Dividend Equivalent” means the right, granted under Section 11 of the Plan, to receive payments in cash or in Shares, based on dividends paid with respect to Shares.
Effective Date” means August 2, 2013, which was the date following adoption of this Plan by the Board on which this Plan was approved by a majority of the votes cast at a duly constituted meeting of the shareholders of the Company or by a duly effective written consent of the shareholders in lieu thereof.
Elective Deferred Share Unit” shall have the meaning set forth in Section 9(a).
Eligible Director” means a member of the Board who is not an Employee.
Employee” means any officer or employee of the Company, any Subsidiary or any other Employer (as determined by the Committee in its sole discretion).

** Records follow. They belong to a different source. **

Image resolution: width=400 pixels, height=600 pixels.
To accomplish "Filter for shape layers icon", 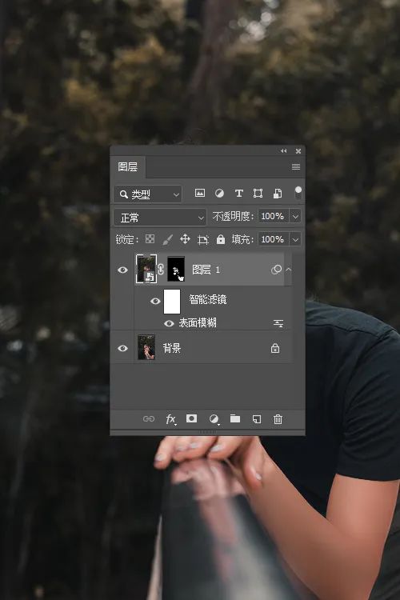I will pos(258,194).
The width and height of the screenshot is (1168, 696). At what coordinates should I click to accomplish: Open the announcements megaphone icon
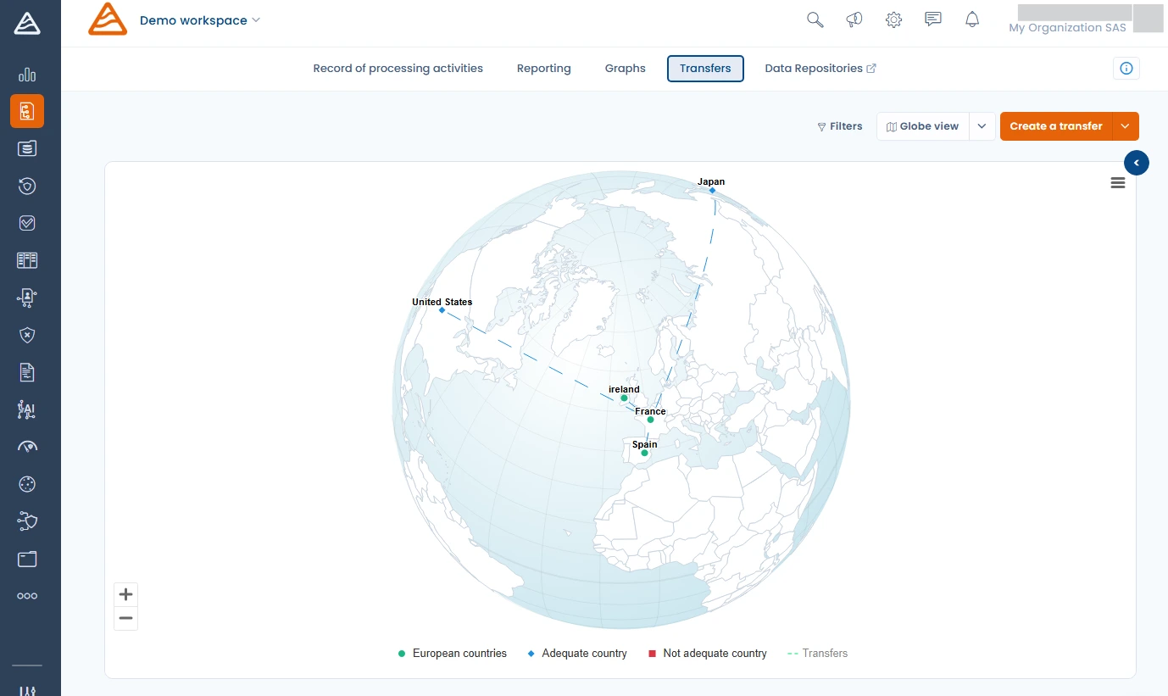click(x=854, y=19)
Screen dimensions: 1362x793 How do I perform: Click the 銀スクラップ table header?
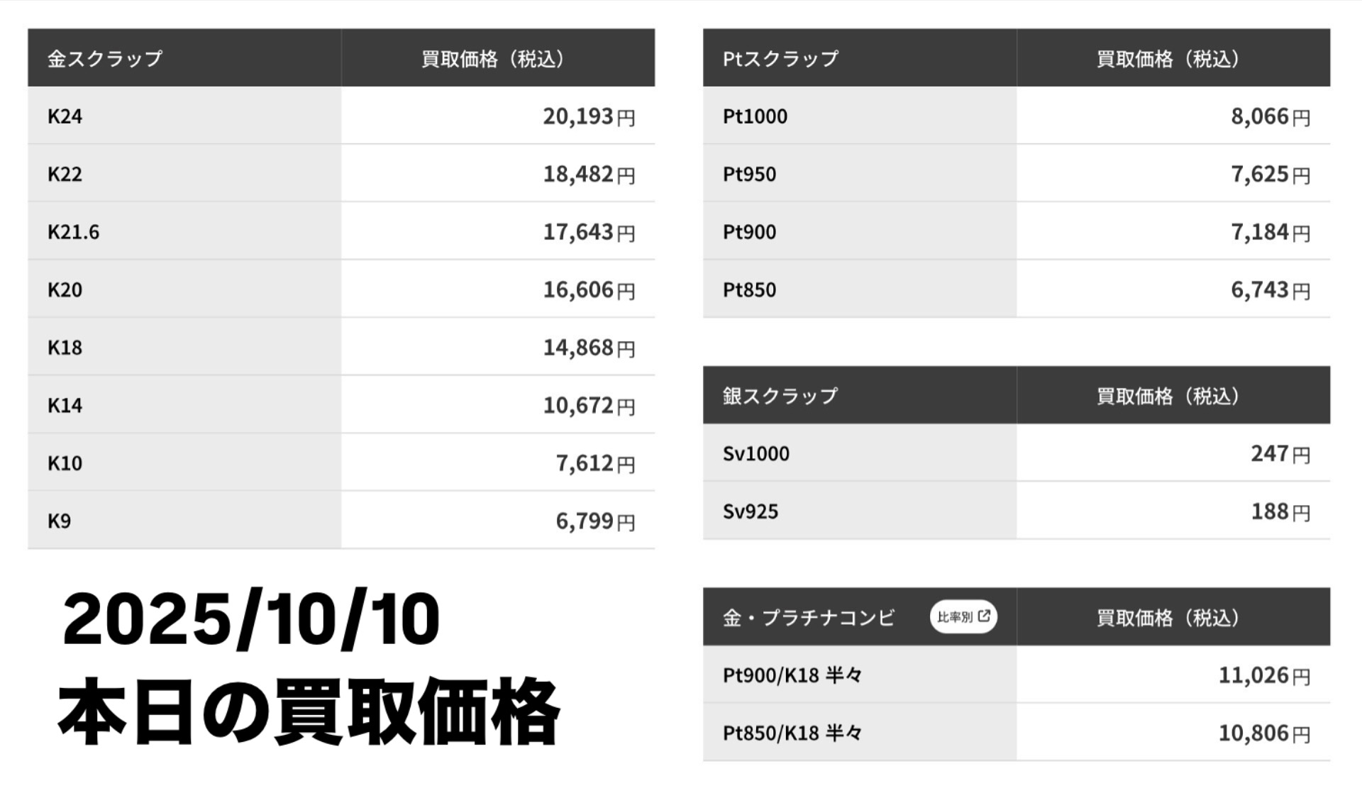click(780, 396)
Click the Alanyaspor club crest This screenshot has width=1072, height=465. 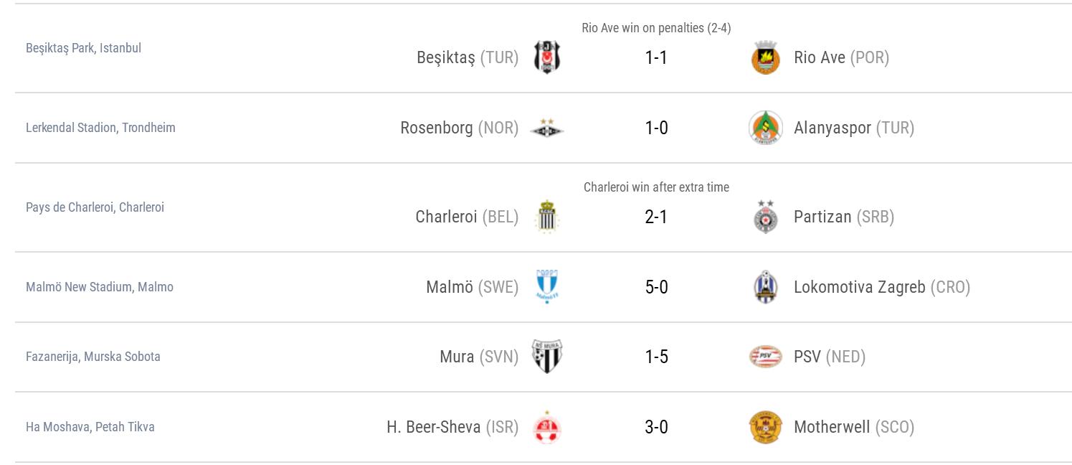pyautogui.click(x=765, y=128)
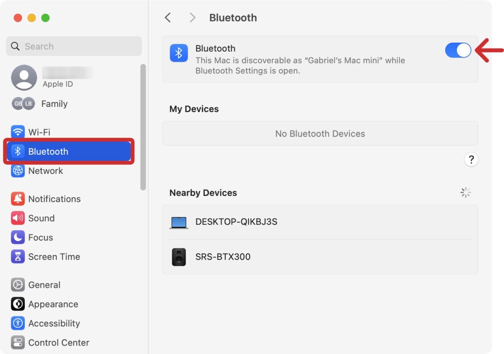
Task: Open Focus moon icon
Action: tap(18, 237)
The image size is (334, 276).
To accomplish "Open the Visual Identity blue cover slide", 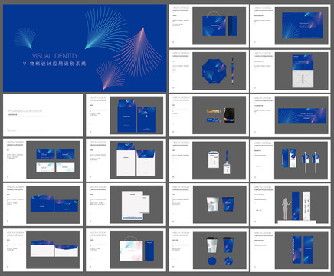I will [x=85, y=48].
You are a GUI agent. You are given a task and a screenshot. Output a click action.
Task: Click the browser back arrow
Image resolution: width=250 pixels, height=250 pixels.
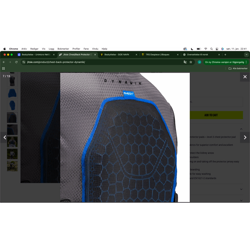point(4,62)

Employer” means the Company and any Subsidiary, and, in the discretion of the Committee, may also mean any business organization designated as an Employer; provided that the Company directly or indirectly owns at least 20% of the combined voting power of all classes of voting securities of such entity.
Exchange Act” means the U.S. Securities Exchange Act of 1934, as amended.

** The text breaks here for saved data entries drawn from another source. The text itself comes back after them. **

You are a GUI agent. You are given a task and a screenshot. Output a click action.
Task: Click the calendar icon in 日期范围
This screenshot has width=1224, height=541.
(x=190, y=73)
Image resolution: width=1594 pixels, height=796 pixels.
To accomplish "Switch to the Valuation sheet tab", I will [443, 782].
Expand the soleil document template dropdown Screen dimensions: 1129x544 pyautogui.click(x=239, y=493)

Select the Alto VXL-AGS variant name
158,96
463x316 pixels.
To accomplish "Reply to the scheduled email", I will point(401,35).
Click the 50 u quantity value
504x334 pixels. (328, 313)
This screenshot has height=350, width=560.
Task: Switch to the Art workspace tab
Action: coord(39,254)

Executive Officer” means any “officer” within the meaning of Rule 16(a)-1(f) promulgated under the Act or any Covered Employee.
Fair Market Value” means,
(i)    If the Shares are listed on any established stock exchange or a national market system, the closing sales price for a Share (or the closing bid, if no sales were reported) as quoted on such exchange or system on the date of determination, as reported in The Wall Street Journal or, if not so reported, such other source as the Committee deems reliable;
(ii)    If the Shares are regularly quoted by a recognized securities dealer but selling prices are not reported, its Fair Market Value shall be the mean between the high bid and low asked prices for the Shares on the last market trading day prior to the day of determination;
(iii)    If the Shares are not listed on an established stock exchange or national market system, its Fair Market Value shall be determined in good faith by the Committee pursuant to a reasonable valuation method in accordance with Section 409A of the Code, including without limitation by reliance on an independent appraisal completed within the preceding 12 months.
4



Freestanding SAR” means a Share Appreciation Right granted independently of any Options.
Good Reason” shall have the meaning, if any, set forth in a Participant’s Award Agreement. If a Participant’s Award Agreement does not contain a definition of Good Reason, then the terms of the Plan relating to Good Reason shall not be operative with respect to such Participant.
Incentive Share Option” means an option to purchase Shares granted under Section 7 of the Plan that is designated as an Incentive Share Option that meets the requirements of Section 422 of the Code.
IPO” means the first day as of which (i) sales of Shares are made to the public in the United States pursuant to an underwritten public offering of the Shares pursuant to an effective registration statement under the U.S. Securities Act of 1933, as amended that covers (together with prior effective registrations) (A) not less than 25% of the then issued and outstanding Shares, on a fully diluted basis, or (B) Shares that, after the closing of such public offering, will be traded on the New York Stock Exchange, the American Stock Exchange, the National Association of Securities Dealers Automated Quotation System, or an equivalent internationally recognized securities exchange or quotation system, or (ii) the Committee has determined that the Shares otherwise have become publicly traded for this purpose.
Legacy Sirius Group Employee” means any Employee who, prior to the consummation of the Merger, was an officer or employee of Sirius Group or any of its Subsidiaries.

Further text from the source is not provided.